At The Attic in Long Beach, an embracing of both its former and newer self
This isn’t to say The Attic has completely ditched its old self—no: It has opted to embrace its former self, with Slaugh creating some of the best Southern American-inspired food in the region with beautiful riffs on everything from bacon-fat baked cornbread to chicken’n’waffles while also offering up sea urchin cappuccinos, beef carpaccio, fried octopus, and eye-widening hunks of bone sliced down the middle and stacked for the burrowing of marrow.
(They’ve also done an amazing job of simultaneously taking themselves seriously but not at all: Their dog menu is one of the most adorable things on the planet.)
In this vein, the same could be said of its cocktail program: They have not remotely ditched their (even better) Bloody Mary menu that came to define its Instagram era but rather, embrace and elevate it. And when it comes to cocktails specifically, it is worthy of note that they were serving Vieux Carrés and sazeracs long before the rest of the city caught up—but current lead cocktail developer Nathaniel Ochoa has taken on a (repeat: simultaneous) embracing of that classic cocktail past and the current.
You will undoubtedly be able to score a masterful martini or Last Word from Ochoa; the man has worked the bar in everywhere from Chicago to New York City so that is a given. But his playful if not outright whimsical take on drinks—from mimicking a carrot stick to giving a nod to Operation Ivy—are nothing short of awesome.
The Attic will also feature an exclusive Long Beach Last Call menu
Ochoa has created a two-cocktail menu which will be exclusively featured through the stretch of Long Beach Last Call, Mar. 1 through Mar. 10.
They are…
Operation Pomegranate: Bourbon | Pomegranate-caramel syrup | Lemon | Egg white
Bunny in the Bank: Mezcal | Carrot syrup | Lemon | “Hearty pinch of salt” | Parsley | Thyme
Wait–you mention “Long Beach Last Call.” What is it?
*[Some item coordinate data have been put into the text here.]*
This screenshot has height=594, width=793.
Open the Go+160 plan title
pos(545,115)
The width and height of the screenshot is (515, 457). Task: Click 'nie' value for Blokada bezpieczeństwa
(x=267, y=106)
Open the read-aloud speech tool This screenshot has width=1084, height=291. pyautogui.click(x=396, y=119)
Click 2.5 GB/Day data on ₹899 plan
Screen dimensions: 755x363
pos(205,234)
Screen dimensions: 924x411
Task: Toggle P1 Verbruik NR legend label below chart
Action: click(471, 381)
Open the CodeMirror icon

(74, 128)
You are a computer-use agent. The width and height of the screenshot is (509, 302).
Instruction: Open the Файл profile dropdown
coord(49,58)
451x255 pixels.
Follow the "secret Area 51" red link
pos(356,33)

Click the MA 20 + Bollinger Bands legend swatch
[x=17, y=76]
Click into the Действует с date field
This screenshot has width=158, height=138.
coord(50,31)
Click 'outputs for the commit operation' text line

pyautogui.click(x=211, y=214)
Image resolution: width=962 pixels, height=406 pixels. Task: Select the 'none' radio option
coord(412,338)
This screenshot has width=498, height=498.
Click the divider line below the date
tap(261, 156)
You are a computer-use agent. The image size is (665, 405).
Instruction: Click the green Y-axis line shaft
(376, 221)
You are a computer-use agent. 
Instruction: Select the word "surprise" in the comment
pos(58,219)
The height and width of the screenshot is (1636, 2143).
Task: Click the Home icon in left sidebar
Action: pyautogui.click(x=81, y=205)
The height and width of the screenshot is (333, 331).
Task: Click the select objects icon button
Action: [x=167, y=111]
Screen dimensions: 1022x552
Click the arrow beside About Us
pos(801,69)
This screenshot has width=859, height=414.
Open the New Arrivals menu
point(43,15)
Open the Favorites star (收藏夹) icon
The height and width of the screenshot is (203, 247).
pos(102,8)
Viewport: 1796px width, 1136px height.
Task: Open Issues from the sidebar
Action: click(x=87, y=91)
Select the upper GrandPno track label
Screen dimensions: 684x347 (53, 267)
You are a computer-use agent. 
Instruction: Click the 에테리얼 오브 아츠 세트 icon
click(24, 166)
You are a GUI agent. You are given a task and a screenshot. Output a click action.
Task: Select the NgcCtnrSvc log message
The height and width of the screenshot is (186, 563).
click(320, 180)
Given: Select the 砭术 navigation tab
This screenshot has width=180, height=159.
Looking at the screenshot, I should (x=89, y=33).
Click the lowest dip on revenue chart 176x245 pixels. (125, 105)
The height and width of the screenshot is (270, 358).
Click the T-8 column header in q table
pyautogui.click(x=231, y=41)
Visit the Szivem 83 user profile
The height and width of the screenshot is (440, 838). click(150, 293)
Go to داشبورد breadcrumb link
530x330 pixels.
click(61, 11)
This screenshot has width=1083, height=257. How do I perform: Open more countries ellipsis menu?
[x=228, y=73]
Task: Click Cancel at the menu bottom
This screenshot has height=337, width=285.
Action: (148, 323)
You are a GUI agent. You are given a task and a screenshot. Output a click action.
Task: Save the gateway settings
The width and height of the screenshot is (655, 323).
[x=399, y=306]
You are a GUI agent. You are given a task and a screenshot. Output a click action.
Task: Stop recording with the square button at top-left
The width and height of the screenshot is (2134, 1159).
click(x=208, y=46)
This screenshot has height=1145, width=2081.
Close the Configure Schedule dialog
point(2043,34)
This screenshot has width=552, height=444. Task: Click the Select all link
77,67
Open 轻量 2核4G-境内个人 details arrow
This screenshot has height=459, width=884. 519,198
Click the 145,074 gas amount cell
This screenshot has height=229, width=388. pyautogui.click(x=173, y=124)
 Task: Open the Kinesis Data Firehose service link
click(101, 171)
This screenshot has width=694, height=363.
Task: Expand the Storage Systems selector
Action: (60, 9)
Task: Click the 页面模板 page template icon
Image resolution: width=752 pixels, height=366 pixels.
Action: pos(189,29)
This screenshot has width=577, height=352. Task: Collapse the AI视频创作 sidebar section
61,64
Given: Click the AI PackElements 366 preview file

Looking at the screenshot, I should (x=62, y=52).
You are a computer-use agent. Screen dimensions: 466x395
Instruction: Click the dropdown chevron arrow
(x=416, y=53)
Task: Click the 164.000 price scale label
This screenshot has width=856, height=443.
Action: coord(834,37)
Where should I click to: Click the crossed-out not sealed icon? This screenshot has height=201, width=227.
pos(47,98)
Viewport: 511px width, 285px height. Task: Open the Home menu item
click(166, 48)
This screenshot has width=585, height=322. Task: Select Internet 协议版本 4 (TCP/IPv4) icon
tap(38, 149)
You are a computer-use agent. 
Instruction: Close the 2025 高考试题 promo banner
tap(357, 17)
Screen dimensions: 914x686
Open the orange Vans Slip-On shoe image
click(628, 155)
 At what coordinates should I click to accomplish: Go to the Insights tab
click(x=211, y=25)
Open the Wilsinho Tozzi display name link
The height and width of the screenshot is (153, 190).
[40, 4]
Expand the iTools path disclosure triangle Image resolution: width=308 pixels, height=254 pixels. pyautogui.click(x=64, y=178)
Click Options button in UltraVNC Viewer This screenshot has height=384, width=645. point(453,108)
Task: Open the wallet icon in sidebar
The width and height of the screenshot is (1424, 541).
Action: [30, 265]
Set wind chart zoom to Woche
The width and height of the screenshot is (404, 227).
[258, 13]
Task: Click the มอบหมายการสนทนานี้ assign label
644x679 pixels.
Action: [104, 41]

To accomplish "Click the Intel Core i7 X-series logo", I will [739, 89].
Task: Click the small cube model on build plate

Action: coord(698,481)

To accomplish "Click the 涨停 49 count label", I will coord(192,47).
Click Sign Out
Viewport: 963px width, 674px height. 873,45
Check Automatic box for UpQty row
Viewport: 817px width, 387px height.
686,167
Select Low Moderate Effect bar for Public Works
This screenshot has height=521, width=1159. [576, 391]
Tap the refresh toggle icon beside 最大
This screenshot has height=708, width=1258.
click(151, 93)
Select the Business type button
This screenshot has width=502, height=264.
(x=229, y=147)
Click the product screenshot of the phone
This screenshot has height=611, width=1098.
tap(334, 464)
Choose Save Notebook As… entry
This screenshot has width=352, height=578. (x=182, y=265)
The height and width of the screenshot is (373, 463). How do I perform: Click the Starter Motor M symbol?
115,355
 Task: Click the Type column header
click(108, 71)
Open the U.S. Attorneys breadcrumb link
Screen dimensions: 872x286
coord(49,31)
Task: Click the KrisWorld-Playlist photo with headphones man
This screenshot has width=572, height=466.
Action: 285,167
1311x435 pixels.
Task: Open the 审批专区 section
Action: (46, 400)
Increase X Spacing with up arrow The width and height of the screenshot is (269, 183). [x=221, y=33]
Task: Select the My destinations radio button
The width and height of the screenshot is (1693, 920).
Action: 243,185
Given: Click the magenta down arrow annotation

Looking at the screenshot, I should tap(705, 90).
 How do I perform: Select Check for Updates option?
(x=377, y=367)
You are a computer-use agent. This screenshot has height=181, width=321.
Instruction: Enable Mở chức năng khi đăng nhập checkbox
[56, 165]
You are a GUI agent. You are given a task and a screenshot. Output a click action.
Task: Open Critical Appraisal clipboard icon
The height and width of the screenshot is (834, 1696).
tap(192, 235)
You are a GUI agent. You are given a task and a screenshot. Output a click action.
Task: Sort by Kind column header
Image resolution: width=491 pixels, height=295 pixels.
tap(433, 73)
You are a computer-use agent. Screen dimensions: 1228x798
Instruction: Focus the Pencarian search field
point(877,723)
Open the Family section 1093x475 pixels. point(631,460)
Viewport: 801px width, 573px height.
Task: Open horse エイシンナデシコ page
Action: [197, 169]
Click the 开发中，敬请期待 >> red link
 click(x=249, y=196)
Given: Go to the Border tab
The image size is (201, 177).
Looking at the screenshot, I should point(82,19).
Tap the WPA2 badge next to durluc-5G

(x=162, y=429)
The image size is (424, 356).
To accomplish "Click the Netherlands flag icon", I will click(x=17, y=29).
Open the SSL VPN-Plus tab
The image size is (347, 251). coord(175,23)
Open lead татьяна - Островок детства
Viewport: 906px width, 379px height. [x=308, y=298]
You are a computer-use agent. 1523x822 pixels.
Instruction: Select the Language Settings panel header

After the success of my restaurant week last year during August, Long Beach Food Scene Week, bar owners and tenders rightfully asked: “What about a week for us?”
So I decided to oblige and present Long Beach Food Scene: Last Call, a ten-day long celebration of Long Beach’s amazing bar culture, it’s even more amazing workers, and the industry that often goes without recognition as one of our city’s largest economic and social drivers.
Thanks to my collaborators—Scott Lennard of RNDC and Chris Lewis of Nosotros Tequila y Mezcal—we’ve created some 15 events across the ten-day span on Last Call. To say the least, we’ve worked our asses off and we hope you’ll come out and celebrate with us (that is, if we make it to Day 10 alive).
And The Attic is a part of that—so go order a drink.